### What you need to do
Lay out every line of the rows below as a numbered list, omitting blank lines.

### Source records
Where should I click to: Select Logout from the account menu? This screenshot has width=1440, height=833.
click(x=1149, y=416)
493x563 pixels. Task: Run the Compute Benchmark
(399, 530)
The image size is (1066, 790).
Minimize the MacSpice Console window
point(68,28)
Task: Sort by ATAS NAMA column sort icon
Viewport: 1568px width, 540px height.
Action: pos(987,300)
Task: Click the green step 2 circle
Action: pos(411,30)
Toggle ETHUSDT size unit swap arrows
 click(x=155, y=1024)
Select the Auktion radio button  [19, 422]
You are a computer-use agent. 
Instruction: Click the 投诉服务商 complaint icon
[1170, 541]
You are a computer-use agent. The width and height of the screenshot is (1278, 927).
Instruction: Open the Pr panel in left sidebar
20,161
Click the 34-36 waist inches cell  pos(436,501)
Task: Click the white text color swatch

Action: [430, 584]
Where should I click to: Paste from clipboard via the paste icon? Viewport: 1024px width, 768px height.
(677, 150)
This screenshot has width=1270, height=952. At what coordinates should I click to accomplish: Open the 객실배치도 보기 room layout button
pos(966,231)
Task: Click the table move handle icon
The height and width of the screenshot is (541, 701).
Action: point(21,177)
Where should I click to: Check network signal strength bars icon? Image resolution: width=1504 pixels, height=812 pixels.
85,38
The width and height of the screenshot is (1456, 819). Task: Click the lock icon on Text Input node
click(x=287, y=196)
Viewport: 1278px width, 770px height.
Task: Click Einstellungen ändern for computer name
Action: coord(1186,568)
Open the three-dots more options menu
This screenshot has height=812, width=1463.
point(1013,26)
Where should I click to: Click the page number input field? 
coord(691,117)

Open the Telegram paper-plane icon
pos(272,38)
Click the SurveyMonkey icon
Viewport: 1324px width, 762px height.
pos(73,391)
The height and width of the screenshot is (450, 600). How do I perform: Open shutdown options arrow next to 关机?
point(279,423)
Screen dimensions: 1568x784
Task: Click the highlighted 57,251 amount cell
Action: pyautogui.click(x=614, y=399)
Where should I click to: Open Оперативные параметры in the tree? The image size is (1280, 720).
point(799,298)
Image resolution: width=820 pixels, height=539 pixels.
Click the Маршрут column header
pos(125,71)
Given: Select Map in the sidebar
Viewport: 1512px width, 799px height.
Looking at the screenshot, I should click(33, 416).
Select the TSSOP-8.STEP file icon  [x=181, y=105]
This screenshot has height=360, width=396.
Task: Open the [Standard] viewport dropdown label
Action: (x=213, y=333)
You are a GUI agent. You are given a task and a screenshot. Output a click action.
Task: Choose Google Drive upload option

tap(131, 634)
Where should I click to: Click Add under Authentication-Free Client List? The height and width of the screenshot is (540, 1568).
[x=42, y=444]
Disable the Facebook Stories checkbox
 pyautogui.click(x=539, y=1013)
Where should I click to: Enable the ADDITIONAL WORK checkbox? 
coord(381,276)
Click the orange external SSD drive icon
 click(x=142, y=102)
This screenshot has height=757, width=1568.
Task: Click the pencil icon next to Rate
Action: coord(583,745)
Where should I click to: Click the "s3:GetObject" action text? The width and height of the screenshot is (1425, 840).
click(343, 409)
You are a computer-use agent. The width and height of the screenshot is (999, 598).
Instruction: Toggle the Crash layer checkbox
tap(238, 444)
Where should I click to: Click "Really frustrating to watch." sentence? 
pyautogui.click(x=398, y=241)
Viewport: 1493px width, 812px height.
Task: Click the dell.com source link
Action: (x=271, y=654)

### Output of the task
1. Where should I click to: Select Logout from the account menu? This screenshot has width=1440, height=833.
2. click(x=1149, y=416)
3. 493x563 pixels. Task: Run the Compute Benchmark
4. (399, 530)
5. The image size is (1066, 790).
6. Minimize the MacSpice Console window
7. point(68,28)
8. Task: Sort by ATAS NAMA column sort icon
9. Viewport: 1568px width, 540px height.
10. Action: pos(987,300)
11. Task: Click the green step 2 circle
12. Action: pos(411,30)
13. Toggle ETHUSDT size unit swap arrows
14.  click(x=155, y=1024)
15. Select the Auktion radio button  [19, 422]
16. You are a computer-use agent. 
17. Instruction: Click the 投诉服务商 complaint icon
18. [1170, 541]
19. You are a computer-use agent. The width and height of the screenshot is (1278, 927).
20. Instruction: Open the Pr panel in left sidebar
21. 20,161
22. Click the 34-36 waist inches cell  pos(436,501)
23. Task: Click the white text color swatch
24. Action: [430, 584]
25. Where should I click to: Paste from clipboard via the paste icon? Viewport: 1024px width, 768px height.
26. (677, 150)
27. This screenshot has width=1270, height=952. At what coordinates should I click to accomplish: Open the 객실배치도 보기 room layout button
28. pos(966,231)
29. Task: Click the table move handle icon
30. The height and width of the screenshot is (541, 701).
31. Action: point(21,177)
32. Where should I click to: Check network signal strength bars icon? Image resolution: width=1504 pixels, height=812 pixels.
33. 85,38
34. The width and height of the screenshot is (1456, 819). Task: Click the lock icon on Text Input node
35. click(x=287, y=196)
36. Viewport: 1278px width, 770px height.
37. Task: Click Einstellungen ändern for computer name
38. Action: coord(1186,568)
39. Open the three-dots more options menu
40. This screenshot has height=812, width=1463.
41. point(1013,26)
42. Where should I click to: Click the page number input field? 
43. coord(691,117)
44. Open the Telegram paper-plane icon
45. pos(272,38)
46. Click the SurveyMonkey icon
47. Viewport: 1324px width, 762px height.
48. pos(73,391)
49. The height and width of the screenshot is (450, 600). How do I perform: Open shutdown options arrow next to 关机?
50. point(279,423)
51. Screen dimensions: 1568x784
52. Task: Click the highlighted 57,251 amount cell
53. Action: pyautogui.click(x=614, y=399)
54. Where should I click to: Open Оперативные параметры in the tree? The image size is (1280, 720).
55. point(799,298)
56. Image resolution: width=820 pixels, height=539 pixels.
57. Click the Маршрут column header
58. pos(125,71)
59. Given: Select Map in the sidebar
60. Viewport: 1512px width, 799px height.
61. Looking at the screenshot, I should click(33, 416).
62. Select the TSSOP-8.STEP file icon  [x=181, y=105]
63. This screenshot has height=360, width=396.
64. Task: Open the [Standard] viewport dropdown label
65. Action: (x=213, y=333)
66. You are a GUI agent. You are given a task and a screenshot. Output a click action.
67. Task: Choose Google Drive upload option
68. tap(131, 634)
69. Where should I click to: Click Add under Authentication-Free Client List? The height and width of the screenshot is (540, 1568).
70. [x=42, y=444]
71. Disable the Facebook Stories checkbox
72.  pyautogui.click(x=539, y=1013)
73. Where should I click to: Enable the ADDITIONAL WORK checkbox? 
74. coord(381,276)
75. Click the orange external SSD drive icon
76.  click(x=142, y=102)
77. This screenshot has height=757, width=1568.
78. Task: Click the pencil icon next to Rate
79. Action: coord(583,745)
80. Where should I click to: Click the "s3:GetObject" action text? The width and height of the screenshot is (1425, 840).
81. click(343, 409)
82. You are a computer-use agent. The width and height of the screenshot is (999, 598).
83. Instruction: Toggle the Crash layer checkbox
84. tap(238, 444)
85. Where should I click to: Click "Really frustrating to watch." sentence? 
86. pyautogui.click(x=398, y=241)
87. Viewport: 1493px width, 812px height.
88. Task: Click the dell.com source link
89. Action: (x=271, y=654)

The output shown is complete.